Genome-wide targets of selection: female response to experimental removal of sexual selection in Drosophila melanogaster
Paolo Innocenti, Ilona Flis, Edward H Morrow
Despite the common assumption that promiscuity should in general be favored in males, but not in females, to date there is no consensus on the general impact of multiple mating on female fitness. Notably, very little is known about the genetic and physiological features underlying the female response to sexual selection pressures. By combining an experimental evolution approach with genomic techniques, we investigated the effects of single and multiple matings on female fecundity and gene expression. We experimentally manipulated the mating system in replicate populations of Drosophila melanogaster by removing sexual selection, with the aim of testing differences in short term post-mating effects of females evolved under different mating strategies.

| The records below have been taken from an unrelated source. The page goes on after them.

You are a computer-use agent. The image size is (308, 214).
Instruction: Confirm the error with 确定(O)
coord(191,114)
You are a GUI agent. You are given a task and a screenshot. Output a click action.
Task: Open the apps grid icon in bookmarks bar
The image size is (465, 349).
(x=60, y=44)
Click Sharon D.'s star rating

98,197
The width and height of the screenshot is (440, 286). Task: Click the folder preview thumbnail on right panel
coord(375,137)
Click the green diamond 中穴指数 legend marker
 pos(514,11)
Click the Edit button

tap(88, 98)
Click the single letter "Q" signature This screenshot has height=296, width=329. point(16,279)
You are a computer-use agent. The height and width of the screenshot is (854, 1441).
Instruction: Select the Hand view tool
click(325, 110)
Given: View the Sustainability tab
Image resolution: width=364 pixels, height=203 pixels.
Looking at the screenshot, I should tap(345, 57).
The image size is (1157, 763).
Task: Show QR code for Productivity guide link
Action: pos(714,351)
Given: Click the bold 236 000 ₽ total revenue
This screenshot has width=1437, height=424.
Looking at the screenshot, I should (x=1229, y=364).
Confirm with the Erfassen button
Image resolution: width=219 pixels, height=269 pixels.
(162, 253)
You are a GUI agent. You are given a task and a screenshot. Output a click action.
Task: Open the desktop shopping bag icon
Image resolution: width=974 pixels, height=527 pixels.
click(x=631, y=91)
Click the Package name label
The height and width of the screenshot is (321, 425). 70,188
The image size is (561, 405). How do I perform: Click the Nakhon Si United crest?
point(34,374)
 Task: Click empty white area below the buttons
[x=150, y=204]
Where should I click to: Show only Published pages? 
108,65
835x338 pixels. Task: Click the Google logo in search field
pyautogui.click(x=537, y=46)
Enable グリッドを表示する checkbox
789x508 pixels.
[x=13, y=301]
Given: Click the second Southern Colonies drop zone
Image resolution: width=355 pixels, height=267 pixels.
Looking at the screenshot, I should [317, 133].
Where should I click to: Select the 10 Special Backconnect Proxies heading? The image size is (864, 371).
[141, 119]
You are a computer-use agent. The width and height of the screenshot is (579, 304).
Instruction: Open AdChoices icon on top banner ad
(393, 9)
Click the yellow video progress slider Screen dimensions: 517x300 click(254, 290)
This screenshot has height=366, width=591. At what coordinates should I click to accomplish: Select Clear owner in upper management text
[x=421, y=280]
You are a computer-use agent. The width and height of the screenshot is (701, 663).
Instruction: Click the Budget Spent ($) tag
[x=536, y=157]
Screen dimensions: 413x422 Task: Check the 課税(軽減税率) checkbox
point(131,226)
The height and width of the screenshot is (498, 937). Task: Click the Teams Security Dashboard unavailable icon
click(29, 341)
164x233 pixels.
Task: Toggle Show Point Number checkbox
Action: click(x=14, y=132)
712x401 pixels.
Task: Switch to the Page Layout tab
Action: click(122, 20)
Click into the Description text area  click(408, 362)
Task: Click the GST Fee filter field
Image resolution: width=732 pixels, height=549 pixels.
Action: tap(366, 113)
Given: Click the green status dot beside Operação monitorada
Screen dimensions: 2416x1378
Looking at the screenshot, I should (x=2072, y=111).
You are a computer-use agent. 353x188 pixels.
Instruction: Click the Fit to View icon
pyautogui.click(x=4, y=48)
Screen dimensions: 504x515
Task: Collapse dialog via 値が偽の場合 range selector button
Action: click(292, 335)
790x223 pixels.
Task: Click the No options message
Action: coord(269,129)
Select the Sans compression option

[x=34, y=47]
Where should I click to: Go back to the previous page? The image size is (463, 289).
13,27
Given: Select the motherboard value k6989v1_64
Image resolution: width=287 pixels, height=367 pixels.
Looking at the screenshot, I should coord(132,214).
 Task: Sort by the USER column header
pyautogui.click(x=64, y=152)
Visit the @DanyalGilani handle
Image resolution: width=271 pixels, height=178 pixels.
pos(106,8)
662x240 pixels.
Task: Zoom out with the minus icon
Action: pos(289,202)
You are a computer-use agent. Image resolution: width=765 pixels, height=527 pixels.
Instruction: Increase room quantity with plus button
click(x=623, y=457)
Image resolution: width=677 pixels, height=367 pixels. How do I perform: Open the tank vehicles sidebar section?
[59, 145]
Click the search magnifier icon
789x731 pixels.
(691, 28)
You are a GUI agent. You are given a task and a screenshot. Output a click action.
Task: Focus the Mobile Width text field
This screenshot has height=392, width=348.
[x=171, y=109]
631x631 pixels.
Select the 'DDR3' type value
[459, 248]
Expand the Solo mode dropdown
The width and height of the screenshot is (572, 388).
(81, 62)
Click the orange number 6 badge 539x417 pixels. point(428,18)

We show that monogamous females suffer decreased fecundity, a decrease that was partially recovered by experimentally reversing the selection pressure back to the ancestral promiscuous state. The post-mating gene expression profiles of monogamous females differ significantly from promiscuous females, involving 9% of the genes tested. These transcripts are active in several tissues, mainly ovaries, neural tissues and midgut, and are involved in metabolic processes, reproduction and signaling pathways. Our results demonstrate how the female post-mating response can evolve under different mating systems, and provide novel insights into the genes targeted by sexual selection in females, by identifying a list of candidate genes responsible for the decrease in female fecundity in the absence of promiscuity.